## Begin Source records
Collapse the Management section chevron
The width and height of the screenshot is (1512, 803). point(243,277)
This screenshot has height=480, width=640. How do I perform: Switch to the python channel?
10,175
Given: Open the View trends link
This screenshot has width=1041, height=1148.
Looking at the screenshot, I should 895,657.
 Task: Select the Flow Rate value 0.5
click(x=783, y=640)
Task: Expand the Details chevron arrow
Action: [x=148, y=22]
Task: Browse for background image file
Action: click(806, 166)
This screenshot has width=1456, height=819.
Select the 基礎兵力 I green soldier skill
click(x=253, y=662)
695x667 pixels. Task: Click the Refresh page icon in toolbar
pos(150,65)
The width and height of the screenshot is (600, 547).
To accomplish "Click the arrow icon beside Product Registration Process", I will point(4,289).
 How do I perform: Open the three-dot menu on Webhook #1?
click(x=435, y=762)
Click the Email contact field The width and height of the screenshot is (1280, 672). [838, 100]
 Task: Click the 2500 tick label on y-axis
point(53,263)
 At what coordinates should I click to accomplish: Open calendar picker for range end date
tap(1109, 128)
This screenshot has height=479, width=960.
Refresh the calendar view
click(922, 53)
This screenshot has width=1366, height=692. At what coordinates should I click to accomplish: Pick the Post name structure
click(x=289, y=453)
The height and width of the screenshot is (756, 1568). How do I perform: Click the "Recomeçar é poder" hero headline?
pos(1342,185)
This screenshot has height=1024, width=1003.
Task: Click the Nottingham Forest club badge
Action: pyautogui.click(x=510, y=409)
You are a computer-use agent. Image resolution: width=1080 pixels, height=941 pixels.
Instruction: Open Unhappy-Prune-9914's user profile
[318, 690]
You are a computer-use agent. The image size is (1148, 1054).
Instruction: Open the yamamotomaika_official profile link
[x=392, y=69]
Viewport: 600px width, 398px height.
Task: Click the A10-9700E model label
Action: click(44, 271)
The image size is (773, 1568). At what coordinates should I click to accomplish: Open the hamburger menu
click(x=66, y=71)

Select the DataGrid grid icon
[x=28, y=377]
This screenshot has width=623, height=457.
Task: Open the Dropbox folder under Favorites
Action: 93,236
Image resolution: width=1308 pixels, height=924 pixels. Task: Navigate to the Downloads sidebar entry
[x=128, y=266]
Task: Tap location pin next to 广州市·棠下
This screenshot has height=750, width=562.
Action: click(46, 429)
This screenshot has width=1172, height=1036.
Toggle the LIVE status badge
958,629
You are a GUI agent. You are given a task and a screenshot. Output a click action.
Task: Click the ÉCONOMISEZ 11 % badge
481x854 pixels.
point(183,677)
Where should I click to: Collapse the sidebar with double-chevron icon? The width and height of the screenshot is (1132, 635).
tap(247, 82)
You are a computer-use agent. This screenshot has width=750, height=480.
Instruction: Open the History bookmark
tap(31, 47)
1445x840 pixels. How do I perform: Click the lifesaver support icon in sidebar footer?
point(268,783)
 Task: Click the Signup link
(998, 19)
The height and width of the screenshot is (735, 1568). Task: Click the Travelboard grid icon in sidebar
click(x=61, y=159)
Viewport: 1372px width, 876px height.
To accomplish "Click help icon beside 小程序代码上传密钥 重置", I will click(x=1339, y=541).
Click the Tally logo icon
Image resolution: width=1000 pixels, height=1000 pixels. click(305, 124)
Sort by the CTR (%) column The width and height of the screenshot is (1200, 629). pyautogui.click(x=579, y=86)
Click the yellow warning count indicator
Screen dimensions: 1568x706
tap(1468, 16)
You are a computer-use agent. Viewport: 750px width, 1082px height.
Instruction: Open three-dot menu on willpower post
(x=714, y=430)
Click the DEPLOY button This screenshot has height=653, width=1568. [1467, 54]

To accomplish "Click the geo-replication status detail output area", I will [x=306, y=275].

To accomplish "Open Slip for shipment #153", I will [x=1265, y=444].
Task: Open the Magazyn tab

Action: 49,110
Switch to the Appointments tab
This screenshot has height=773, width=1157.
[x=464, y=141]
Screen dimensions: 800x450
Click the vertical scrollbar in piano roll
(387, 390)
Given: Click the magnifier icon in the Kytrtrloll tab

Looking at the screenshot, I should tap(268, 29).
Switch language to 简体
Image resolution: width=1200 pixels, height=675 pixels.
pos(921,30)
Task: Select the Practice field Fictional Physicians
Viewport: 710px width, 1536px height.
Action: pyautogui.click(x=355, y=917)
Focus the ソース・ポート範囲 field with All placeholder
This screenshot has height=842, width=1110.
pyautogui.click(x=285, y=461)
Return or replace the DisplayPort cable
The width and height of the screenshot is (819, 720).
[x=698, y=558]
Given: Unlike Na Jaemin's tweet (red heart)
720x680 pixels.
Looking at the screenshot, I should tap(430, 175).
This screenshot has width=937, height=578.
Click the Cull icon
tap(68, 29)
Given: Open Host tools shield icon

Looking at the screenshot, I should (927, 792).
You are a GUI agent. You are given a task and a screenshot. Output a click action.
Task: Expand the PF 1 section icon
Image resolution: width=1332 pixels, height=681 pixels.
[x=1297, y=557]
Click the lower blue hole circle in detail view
## End Source records
• Exercise description:
Copy out all of the lines above again, character for character and without any changes.

• Full solution:
Collapse the Management section chevron
The width and height of the screenshot is (1512, 803). point(243,277)
This screenshot has height=480, width=640. How do I perform: Switch to the python channel?
10,175
Given: Open the View trends link
This screenshot has width=1041, height=1148.
Looking at the screenshot, I should 895,657.
 Task: Select the Flow Rate value 0.5
click(x=783, y=640)
Task: Expand the Details chevron arrow
Action: [x=148, y=22]
Task: Browse for background image file
Action: click(806, 166)
This screenshot has width=1456, height=819.
Select the 基礎兵力 I green soldier skill
click(x=253, y=662)
695x667 pixels. Task: Click the Refresh page icon in toolbar
pos(150,65)
The width and height of the screenshot is (600, 547).
To accomplish "Click the arrow icon beside Product Registration Process", I will point(4,289).
 How do I perform: Open the three-dot menu on Webhook #1?
click(x=435, y=762)
Click the Email contact field The width and height of the screenshot is (1280, 672). [838, 100]
 Task: Click the 2500 tick label on y-axis
point(53,263)
 At what coordinates should I click to accomplish: Open calendar picker for range end date
tap(1109, 128)
This screenshot has height=479, width=960.
Refresh the calendar view
click(922, 53)
This screenshot has width=1366, height=692. At what coordinates should I click to accomplish: Pick the Post name structure
click(x=289, y=453)
The height and width of the screenshot is (756, 1568). How do I perform: Click the "Recomeçar é poder" hero headline?
pos(1342,185)
This screenshot has height=1024, width=1003.
Task: Click the Nottingham Forest club badge
Action: pyautogui.click(x=510, y=409)
You are a computer-use agent. Image resolution: width=1080 pixels, height=941 pixels.
Instruction: Open Unhappy-Prune-9914's user profile
[318, 690]
You are a computer-use agent. The image size is (1148, 1054).
Instruction: Open the yamamotomaika_official profile link
[x=392, y=69]
Viewport: 600px width, 398px height.
Task: Click the A10-9700E model label
Action: click(44, 271)
The image size is (773, 1568). At what coordinates should I click to accomplish: Open the hamburger menu
click(x=66, y=71)

Select the DataGrid grid icon
[x=28, y=377]
This screenshot has width=623, height=457.
Task: Open the Dropbox folder under Favorites
Action: 93,236
Image resolution: width=1308 pixels, height=924 pixels. Task: Navigate to the Downloads sidebar entry
[x=128, y=266]
Task: Tap location pin next to 广州市·棠下
This screenshot has height=750, width=562.
Action: click(46, 429)
This screenshot has width=1172, height=1036.
Toggle the LIVE status badge
958,629
You are a GUI agent. You are given a task and a screenshot. Output a click action.
Task: Click the ÉCONOMISEZ 11 % badge
481x854 pixels.
point(183,677)
Where should I click to: Collapse the sidebar with double-chevron icon? The width and height of the screenshot is (1132, 635).
tap(247, 82)
You are a computer-use agent. This screenshot has width=750, height=480.
Instruction: Open the History bookmark
tap(31, 47)
1445x840 pixels. How do I perform: Click the lifesaver support icon in sidebar footer?
point(268,783)
 Task: Click the Signup link
(998, 19)
The height and width of the screenshot is (735, 1568). Task: Click the Travelboard grid icon in sidebar
click(x=61, y=159)
Viewport: 1372px width, 876px height.
To accomplish "Click help icon beside 小程序代码上传密钥 重置", I will click(x=1339, y=541).
Click the Tally logo icon
Image resolution: width=1000 pixels, height=1000 pixels. click(305, 124)
Sort by the CTR (%) column The width and height of the screenshot is (1200, 629). pyautogui.click(x=579, y=86)
Click the yellow warning count indicator
Screen dimensions: 1568x706
tap(1468, 16)
You are a computer-use agent. Viewport: 750px width, 1082px height.
Instruction: Open three-dot menu on willpower post
(x=714, y=430)
Click the DEPLOY button This screenshot has height=653, width=1568. [1467, 54]

To accomplish "Click the geo-replication status detail output area", I will [x=306, y=275].

To accomplish "Open Slip for shipment #153", I will [x=1265, y=444].
Task: Open the Magazyn tab

Action: 49,110
Switch to the Appointments tab
This screenshot has height=773, width=1157.
[x=464, y=141]
Screen dimensions: 800x450
Click the vertical scrollbar in piano roll
(387, 390)
Given: Click the magnifier icon in the Kytrtrloll tab

Looking at the screenshot, I should tap(268, 29).
Switch language to 简体
Image resolution: width=1200 pixels, height=675 pixels.
pos(921,30)
Task: Select the Practice field Fictional Physicians
Viewport: 710px width, 1536px height.
Action: pyautogui.click(x=355, y=917)
Focus the ソース・ポート範囲 field with All placeholder
This screenshot has height=842, width=1110.
pyautogui.click(x=285, y=461)
Return or replace the DisplayPort cable
The width and height of the screenshot is (819, 720).
[x=698, y=558]
Given: Unlike Na Jaemin's tweet (red heart)
720x680 pixels.
Looking at the screenshot, I should tap(430, 175).
This screenshot has width=937, height=578.
Click the Cull icon
tap(68, 29)
Given: Open Host tools shield icon

Looking at the screenshot, I should (927, 792).
You are a GUI agent. You are given a task and a screenshot. Output a click action.
Task: Expand the PF 1 section icon
Image resolution: width=1332 pixels, height=681 pixels.
[x=1297, y=557]
Click the lower blue hole circle in detail view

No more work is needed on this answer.